Your assignment => Retype the line where "Click the refresh icon in title bar" appears and each line that follows it down to the last line of the records below. Leave the pictures out.

··· Dataset entries ···

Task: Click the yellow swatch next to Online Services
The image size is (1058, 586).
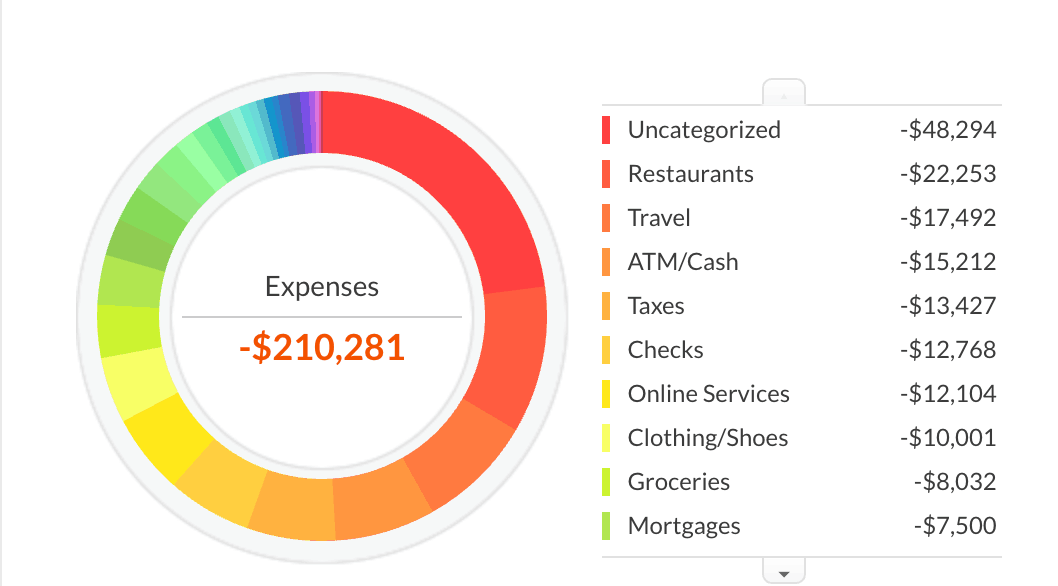Action: (x=606, y=394)
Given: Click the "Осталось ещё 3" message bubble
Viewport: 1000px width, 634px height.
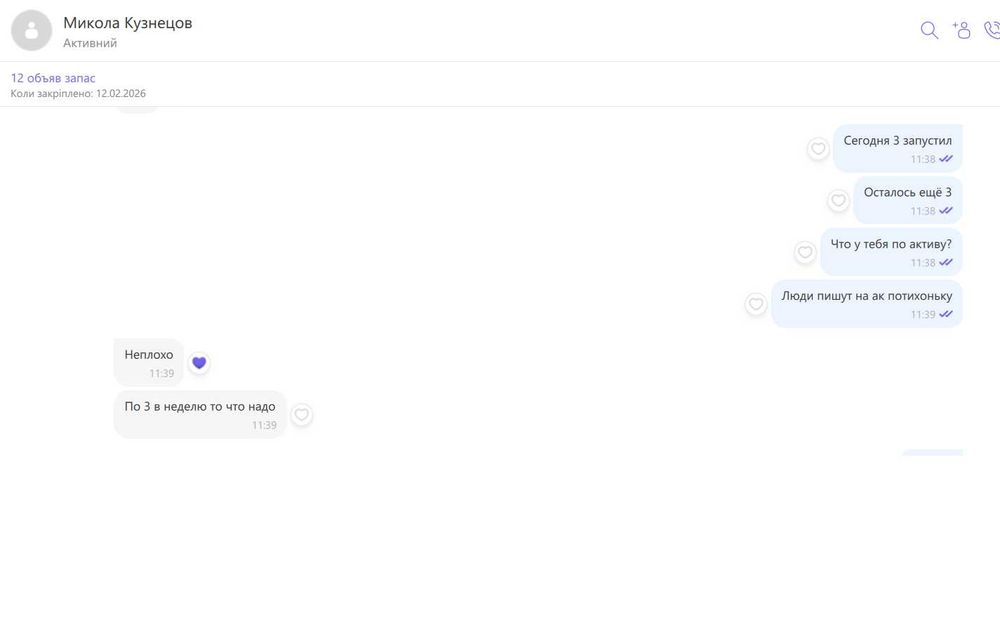Looking at the screenshot, I should [x=908, y=200].
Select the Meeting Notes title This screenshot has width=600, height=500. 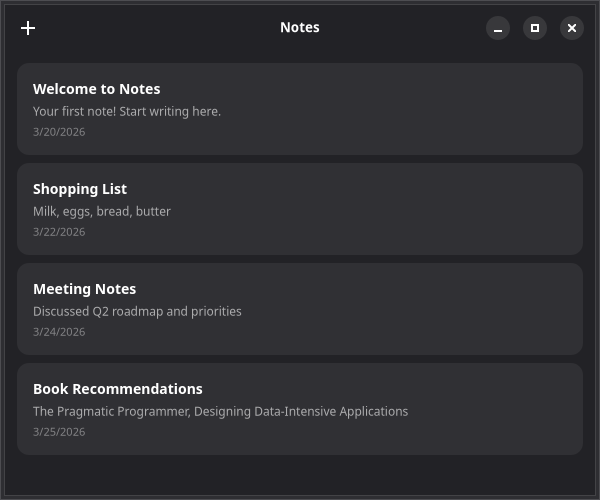(x=84, y=289)
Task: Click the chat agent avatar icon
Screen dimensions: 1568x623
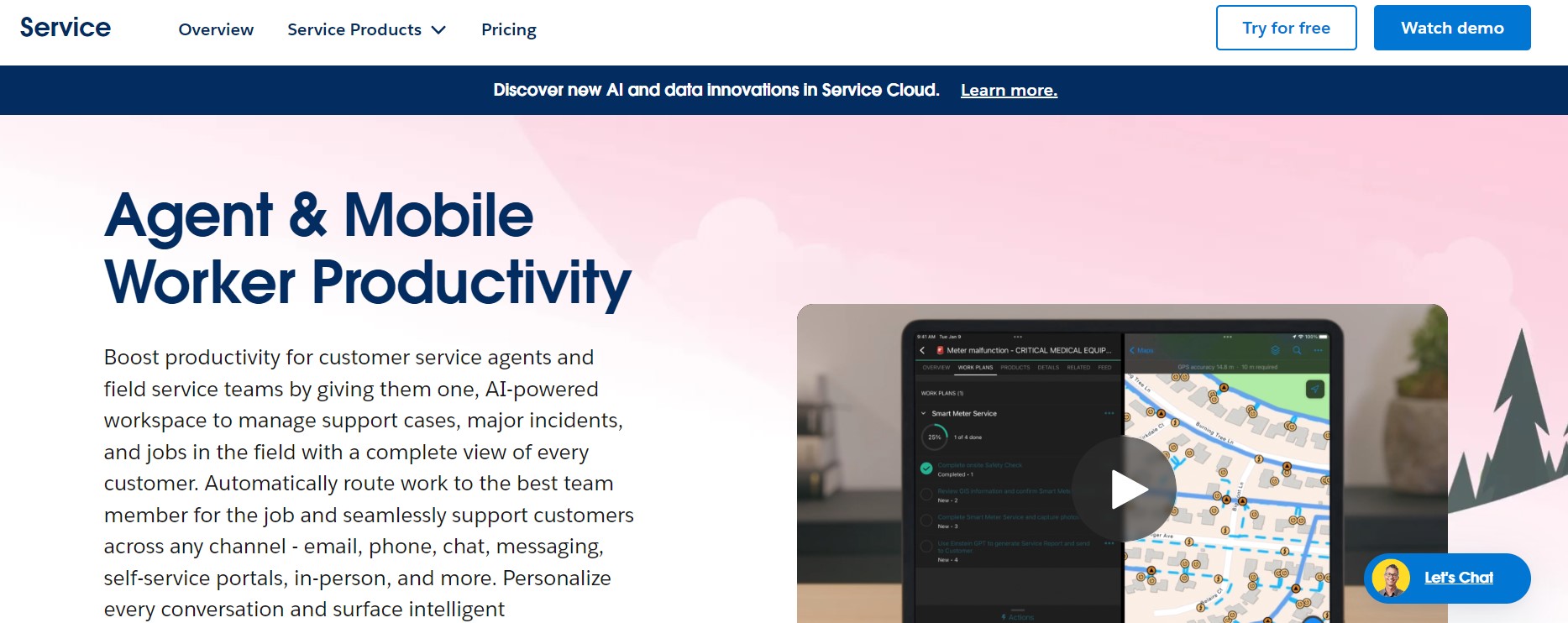Action: point(1390,578)
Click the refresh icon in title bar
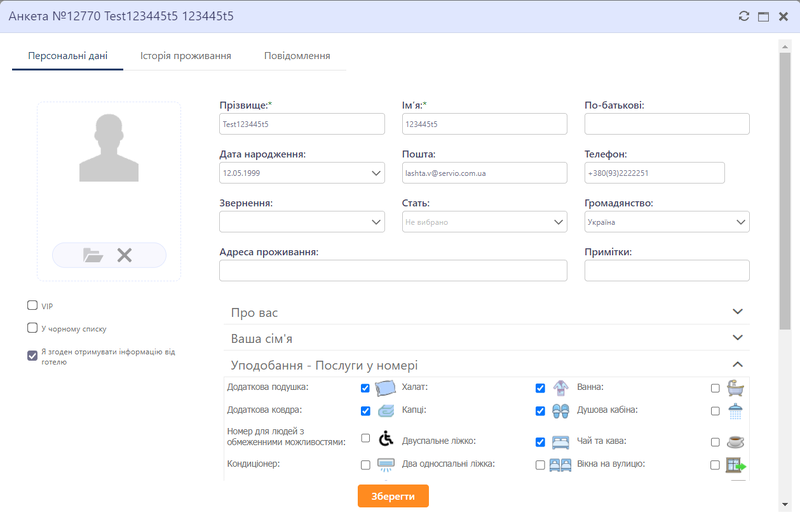Screen dimensions: 800x515 pos(743,16)
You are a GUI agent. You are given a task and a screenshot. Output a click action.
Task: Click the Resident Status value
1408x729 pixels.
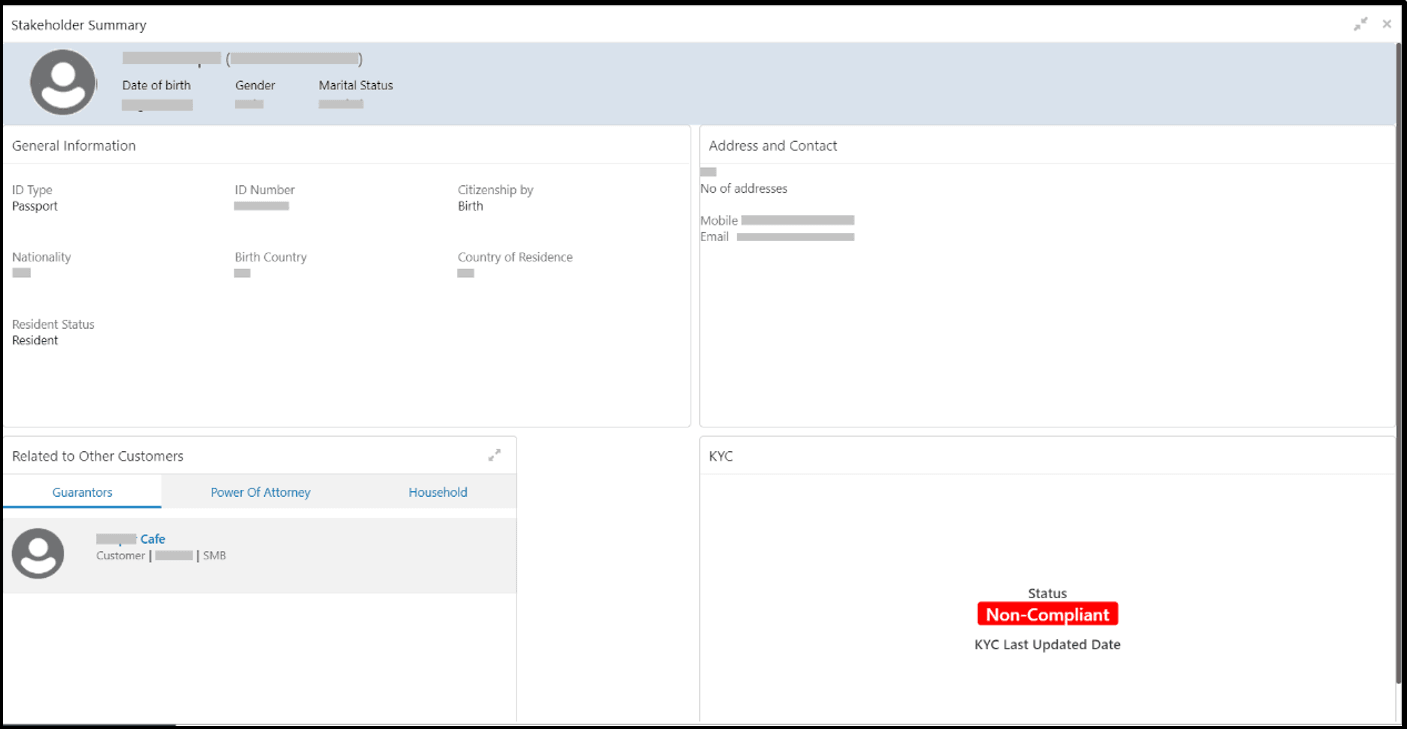point(35,340)
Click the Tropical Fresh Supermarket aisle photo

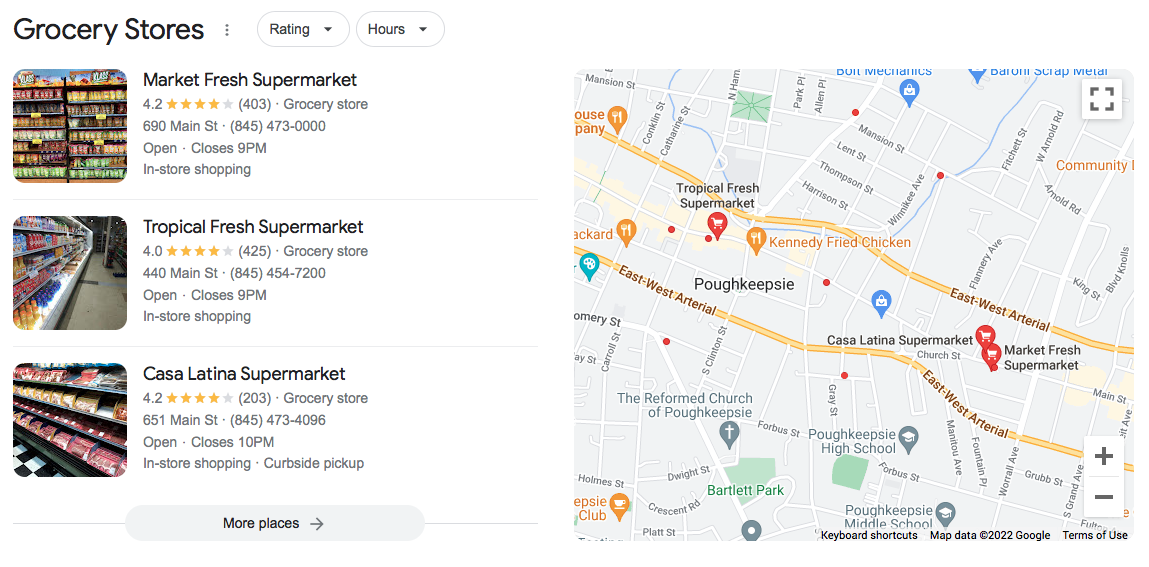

···

Response to the task =>
Click the refresh icon in title bar
Screen dimensions: 800x515 pos(743,16)
You are a GUI agent. You are given a task and a screenshot. Output a click action.
Task: Click the Resident Status value
1408x729 pixels.
point(35,340)
Click the Tropical Fresh Supermarket aisle photo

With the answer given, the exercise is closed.